**Provided passage:**

↓

There is no specific rule dealing with the provision of witness statements or supplementary documentary evidence following lodgement of the permission and/or interim relief papers. However, as highlighted above, the 2008 Rules make ample provision for rectifying initial shortcomings and omissions of this genre. While recourse to these particular provisions should be the exception, rather than the rule, the Upper Tribunal recognises that, in a small number of cases, there may be legitimate reasons for initiating proceedings by the lodgement of papers which omit necessary witness statements and/or relevant documentary materials.
I consider the present case to be a clear illustration of one in which the Upper Tribunal should have received a comprehensive witness statement from the Applicant at the permission or interim relief stage or, if genuinely not feasible, as soon thereafter as possible. I would have expected the Applicant, at the permission or interim relief stage, to have addressed comprehensively in a witness statement two key factual issues which the papers lodged do not address. The first relates to the taking of the English language test. The second concerns the important documents allegedly in his custody which, it was said, could not be included with the interim relief/ permission papers as the Applicant, being in detention, could not access them. In the abstract, there was much to be said on both of these issues and the only mechanism for doing so was a thorough witness statement. I consider that in the circumstances of this case, this was dictated by the all pervasive duty of candour and elementary good practice. I repeat that this requirement was not dependent on any rule of procedure or judicial case management direction.
Generally, in every case the Applicant’s legal representatives must act proactively at every stage. Thus where, for legitimate reasons, it is not possible to include with the permission or interim relief papers such a witness statement or, indeed, any relevant material, this should be proactively addressed and adequately explained. There can be no excuse for failing to do so sincethe Judicial Review Claim Form makes explicit provision for this, in section 9. Since the duty of candour endures from the beginning to the end of the proceedings, any genuine inability to provide such a witness statement or any relevant information or any material documents must be continually addressed, assessed and reassessed by the representatives concerned. Taking into account normal timescales, it is difficult to conceive of any case where a continuing failure of this nature which endures beyond receipt of the Respondent’s Acknowledgement of Service will be justifiable. Resort to the mechanisms provided by the provisions of the 2008 Rules highlighted in [15] above must be had where necessary.
Where there is a failure to discharge the Applicant’s duty of candour to the Upper Tribunal, the consequences may include, inexhaustively, the following:
A refusal to grant permission.
Linked to (a), a conclusion that the process of the Upper Tribunal has been misused.
Adverse costs implications, which may extend to the practitioners concerned.
The convening of a “Hamid” hearing: see R (Hamid) v Secretary of State for the Home Department, [2012] EWCH Civ 3070 (Admin).
The referral of practitioners to the appropriate professional body.

↑

**Challenges:**
**1.** In the passage on the duty of candour, which section of the Judicial Review Claim Form makes explicit provision for explaining why a witness statement or relevant material could not be included?
**2.** Reproduce word for word the part of the passage on the duty of candour that opens with the words containing "Where there is" and closes with "appropriate professional body.".

**Dataset excerpts:**
↓

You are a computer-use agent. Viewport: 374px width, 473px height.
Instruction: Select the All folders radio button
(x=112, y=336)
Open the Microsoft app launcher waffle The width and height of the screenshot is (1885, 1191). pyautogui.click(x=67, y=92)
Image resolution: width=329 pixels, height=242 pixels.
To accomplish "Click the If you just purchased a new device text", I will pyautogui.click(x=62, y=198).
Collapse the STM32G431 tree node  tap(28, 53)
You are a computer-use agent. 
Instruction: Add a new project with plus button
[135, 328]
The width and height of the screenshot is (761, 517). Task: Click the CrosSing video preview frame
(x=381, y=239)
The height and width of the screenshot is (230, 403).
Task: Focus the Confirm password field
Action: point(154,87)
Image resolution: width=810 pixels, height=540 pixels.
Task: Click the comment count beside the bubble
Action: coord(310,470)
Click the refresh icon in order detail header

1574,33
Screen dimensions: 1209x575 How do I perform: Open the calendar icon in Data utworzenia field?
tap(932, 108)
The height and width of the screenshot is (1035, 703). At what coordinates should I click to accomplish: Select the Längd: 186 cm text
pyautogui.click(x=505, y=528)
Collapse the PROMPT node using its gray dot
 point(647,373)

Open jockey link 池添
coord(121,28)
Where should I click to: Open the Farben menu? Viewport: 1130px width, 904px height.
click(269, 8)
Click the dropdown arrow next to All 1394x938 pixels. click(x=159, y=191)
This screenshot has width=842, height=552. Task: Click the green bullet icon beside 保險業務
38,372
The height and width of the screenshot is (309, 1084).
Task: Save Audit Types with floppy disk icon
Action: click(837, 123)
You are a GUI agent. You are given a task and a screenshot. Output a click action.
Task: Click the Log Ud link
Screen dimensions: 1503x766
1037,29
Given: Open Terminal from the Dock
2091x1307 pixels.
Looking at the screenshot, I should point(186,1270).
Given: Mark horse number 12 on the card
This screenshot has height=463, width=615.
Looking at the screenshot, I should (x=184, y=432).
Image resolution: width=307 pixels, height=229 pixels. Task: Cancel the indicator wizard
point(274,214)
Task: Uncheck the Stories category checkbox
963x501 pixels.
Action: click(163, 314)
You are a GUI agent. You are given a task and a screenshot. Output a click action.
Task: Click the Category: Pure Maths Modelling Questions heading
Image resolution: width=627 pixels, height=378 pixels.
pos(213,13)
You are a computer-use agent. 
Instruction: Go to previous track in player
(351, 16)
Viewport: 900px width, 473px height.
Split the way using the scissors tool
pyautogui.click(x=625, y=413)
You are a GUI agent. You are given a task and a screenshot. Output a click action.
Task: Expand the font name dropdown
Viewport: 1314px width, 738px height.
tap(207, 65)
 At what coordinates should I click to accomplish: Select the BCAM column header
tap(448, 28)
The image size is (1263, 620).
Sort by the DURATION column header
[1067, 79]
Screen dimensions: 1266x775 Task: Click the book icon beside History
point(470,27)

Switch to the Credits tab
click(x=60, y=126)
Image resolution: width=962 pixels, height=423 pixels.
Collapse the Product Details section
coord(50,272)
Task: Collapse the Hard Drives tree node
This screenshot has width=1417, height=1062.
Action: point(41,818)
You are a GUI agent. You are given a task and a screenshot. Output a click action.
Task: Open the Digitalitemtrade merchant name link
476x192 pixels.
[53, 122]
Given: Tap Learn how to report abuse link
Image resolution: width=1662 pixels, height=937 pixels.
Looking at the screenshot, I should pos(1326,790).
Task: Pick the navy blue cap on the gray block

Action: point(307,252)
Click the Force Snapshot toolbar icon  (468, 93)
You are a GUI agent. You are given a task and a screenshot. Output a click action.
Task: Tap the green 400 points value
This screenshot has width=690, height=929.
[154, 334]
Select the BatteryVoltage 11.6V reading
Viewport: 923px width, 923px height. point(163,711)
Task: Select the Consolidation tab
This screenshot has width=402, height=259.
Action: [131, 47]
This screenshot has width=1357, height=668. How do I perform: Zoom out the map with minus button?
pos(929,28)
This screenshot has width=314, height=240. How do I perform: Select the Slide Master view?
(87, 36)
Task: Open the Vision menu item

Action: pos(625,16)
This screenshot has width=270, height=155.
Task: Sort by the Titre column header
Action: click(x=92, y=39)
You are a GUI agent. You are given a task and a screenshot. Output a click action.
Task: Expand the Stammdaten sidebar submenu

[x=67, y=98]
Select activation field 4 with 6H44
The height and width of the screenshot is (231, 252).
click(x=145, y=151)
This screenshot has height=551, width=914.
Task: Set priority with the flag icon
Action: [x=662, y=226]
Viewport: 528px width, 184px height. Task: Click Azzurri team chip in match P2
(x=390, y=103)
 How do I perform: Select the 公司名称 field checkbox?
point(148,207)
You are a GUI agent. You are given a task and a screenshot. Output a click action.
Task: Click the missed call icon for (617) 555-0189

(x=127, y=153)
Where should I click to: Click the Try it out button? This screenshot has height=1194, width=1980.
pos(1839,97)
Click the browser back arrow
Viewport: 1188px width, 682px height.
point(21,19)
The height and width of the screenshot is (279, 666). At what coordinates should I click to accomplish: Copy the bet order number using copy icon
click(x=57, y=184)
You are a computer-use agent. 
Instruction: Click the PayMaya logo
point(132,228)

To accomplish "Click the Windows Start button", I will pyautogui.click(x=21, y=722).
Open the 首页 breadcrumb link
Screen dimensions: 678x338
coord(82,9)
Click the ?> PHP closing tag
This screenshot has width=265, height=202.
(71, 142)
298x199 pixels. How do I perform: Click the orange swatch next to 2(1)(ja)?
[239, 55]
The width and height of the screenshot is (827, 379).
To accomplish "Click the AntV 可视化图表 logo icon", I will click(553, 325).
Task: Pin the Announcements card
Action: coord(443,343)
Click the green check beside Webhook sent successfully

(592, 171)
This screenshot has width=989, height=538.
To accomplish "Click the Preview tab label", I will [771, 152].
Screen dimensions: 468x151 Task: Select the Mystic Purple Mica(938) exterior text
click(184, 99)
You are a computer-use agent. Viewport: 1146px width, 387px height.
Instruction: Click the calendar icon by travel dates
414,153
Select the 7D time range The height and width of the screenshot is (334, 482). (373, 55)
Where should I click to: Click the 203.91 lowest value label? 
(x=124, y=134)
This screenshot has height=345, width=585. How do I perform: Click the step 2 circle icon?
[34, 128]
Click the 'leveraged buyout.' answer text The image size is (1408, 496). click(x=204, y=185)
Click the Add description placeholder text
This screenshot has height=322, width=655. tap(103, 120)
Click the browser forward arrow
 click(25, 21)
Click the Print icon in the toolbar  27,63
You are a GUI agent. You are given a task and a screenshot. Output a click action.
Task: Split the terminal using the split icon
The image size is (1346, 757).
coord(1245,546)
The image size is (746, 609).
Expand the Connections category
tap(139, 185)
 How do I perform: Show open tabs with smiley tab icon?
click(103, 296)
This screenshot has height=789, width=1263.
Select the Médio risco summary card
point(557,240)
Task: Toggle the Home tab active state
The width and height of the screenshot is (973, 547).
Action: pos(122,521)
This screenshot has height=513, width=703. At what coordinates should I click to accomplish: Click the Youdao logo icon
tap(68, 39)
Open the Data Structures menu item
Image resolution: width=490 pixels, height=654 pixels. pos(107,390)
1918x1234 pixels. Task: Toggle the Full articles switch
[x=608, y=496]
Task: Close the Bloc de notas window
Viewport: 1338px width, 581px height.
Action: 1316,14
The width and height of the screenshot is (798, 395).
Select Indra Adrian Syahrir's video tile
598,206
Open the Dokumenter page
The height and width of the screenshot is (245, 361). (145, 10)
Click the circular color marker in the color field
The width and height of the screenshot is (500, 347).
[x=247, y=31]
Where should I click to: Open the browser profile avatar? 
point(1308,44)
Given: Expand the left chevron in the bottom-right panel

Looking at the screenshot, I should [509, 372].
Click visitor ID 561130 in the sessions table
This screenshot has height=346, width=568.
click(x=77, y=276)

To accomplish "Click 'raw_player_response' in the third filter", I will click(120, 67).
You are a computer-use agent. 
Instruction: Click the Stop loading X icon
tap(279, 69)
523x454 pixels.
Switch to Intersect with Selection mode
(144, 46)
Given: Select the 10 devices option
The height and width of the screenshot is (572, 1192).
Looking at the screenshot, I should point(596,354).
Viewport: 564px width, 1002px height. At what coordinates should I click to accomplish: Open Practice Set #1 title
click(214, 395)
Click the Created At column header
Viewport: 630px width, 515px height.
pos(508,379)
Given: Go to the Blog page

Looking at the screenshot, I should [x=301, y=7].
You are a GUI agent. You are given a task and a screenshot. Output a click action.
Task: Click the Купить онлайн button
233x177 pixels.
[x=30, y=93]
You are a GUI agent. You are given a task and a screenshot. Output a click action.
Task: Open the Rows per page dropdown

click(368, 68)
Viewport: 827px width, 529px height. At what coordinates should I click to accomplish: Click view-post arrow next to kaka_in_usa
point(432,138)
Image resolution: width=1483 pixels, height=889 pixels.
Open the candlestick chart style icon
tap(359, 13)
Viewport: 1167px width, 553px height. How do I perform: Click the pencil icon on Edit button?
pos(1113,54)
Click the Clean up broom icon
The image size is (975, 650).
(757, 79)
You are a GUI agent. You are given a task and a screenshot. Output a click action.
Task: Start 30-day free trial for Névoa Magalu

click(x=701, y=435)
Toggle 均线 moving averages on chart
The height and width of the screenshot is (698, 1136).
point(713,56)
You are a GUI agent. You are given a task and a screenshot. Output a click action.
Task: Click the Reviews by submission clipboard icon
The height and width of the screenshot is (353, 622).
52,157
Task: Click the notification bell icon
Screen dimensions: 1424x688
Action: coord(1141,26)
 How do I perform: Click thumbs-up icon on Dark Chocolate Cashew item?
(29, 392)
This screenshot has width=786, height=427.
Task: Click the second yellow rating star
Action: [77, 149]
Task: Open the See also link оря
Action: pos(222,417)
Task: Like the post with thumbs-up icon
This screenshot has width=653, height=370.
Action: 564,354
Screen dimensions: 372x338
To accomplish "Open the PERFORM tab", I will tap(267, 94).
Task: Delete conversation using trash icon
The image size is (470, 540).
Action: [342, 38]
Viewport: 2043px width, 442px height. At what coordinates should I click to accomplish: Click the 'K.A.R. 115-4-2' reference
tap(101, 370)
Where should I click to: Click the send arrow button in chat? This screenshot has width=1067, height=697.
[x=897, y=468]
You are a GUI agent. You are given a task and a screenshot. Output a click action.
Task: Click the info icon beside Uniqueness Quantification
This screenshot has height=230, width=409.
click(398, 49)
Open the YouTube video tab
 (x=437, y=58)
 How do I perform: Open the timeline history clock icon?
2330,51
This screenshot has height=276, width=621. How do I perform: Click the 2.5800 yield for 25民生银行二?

↑

**Answers below:**
**1.** Section 9.

**2.**
Where there is a failure to discharge the Applicant’s duty of candour to the Upper Tribunal, the consequences may include, inexhaustively, the following:
A refusal to grant permission.
Linked to (a), a conclusion that the process of the Upper Tribunal has been misused.
Adverse costs implications, which may extend to the practitioners concerned.
The convening of a “Hamid” hearing: see R (Hamid) v Secretary of State for the Home Department, [2012] EWCH Civ 3070 (Admin).
The referral of practitioners to the appropriate professional body.